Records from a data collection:
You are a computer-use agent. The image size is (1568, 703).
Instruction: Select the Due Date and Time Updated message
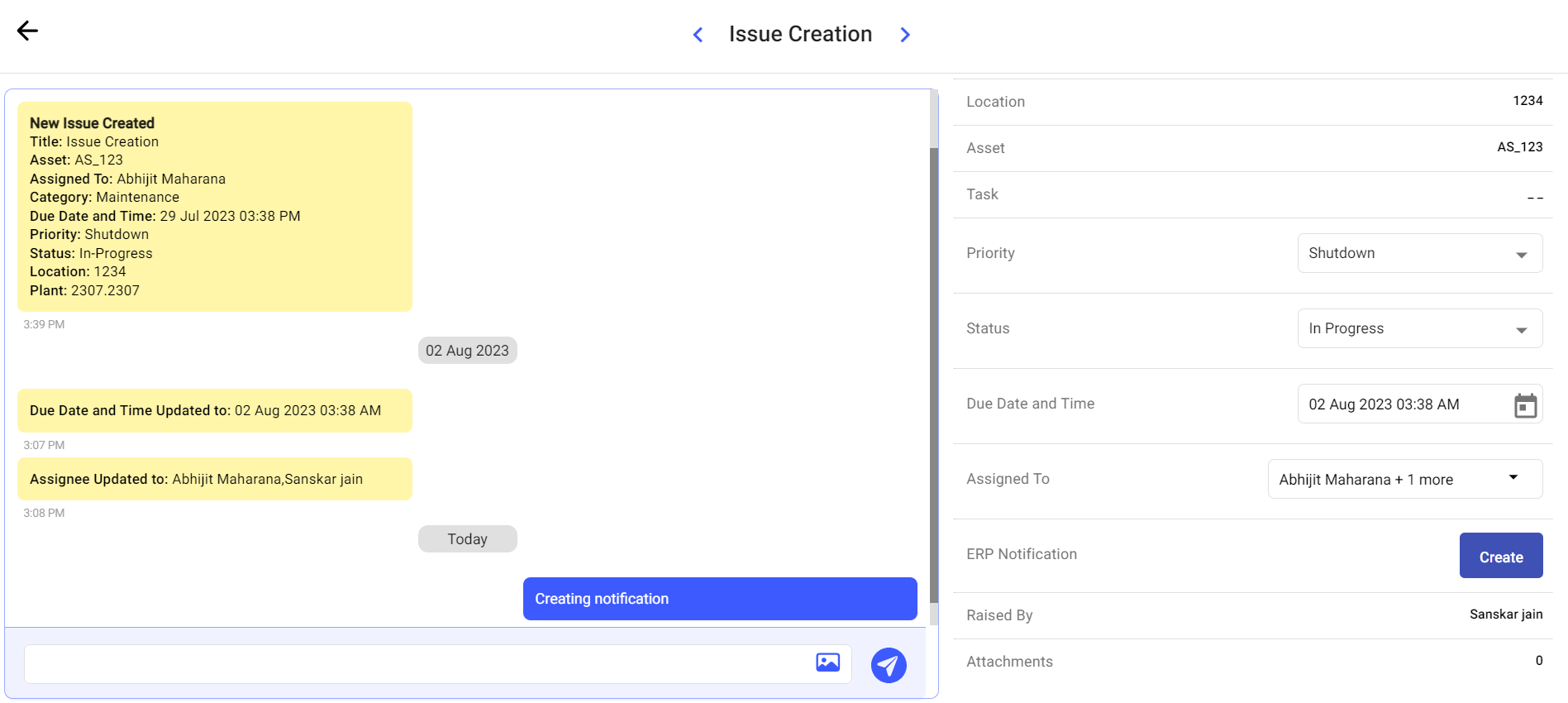(215, 411)
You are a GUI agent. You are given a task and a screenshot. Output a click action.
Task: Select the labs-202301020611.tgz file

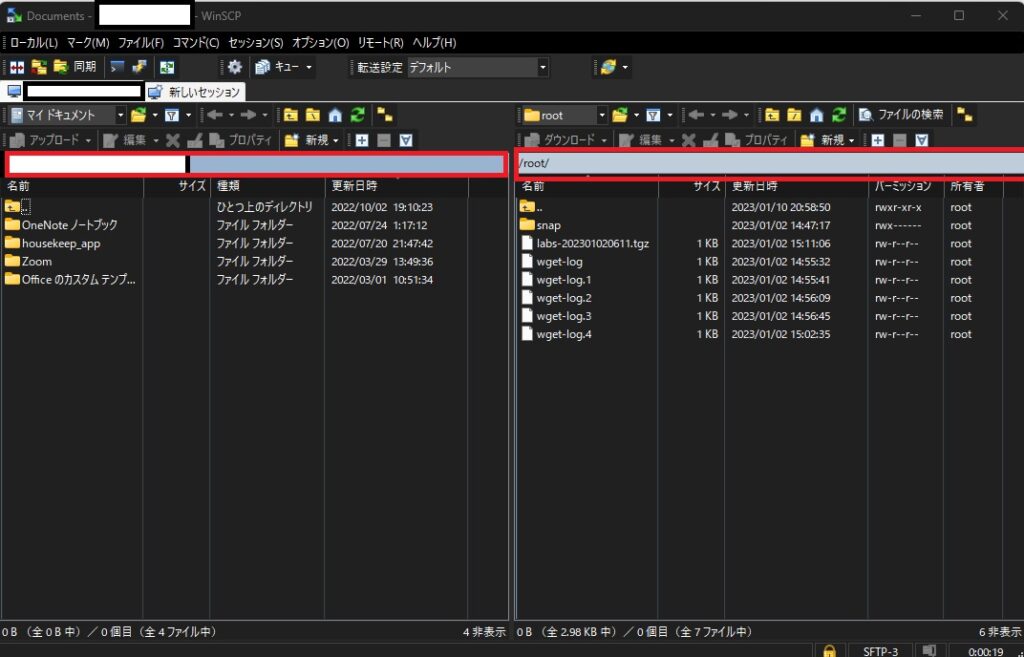[592, 244]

WHAT NEEDS TO BE DONE: Some lines above hold the word "agent". Copy all of them.

ANSWER AREA:
You are a computer-use agent. The image size is (1568, 703).
You are a GUI agent. You are given a task and a screenshot. Output a click action.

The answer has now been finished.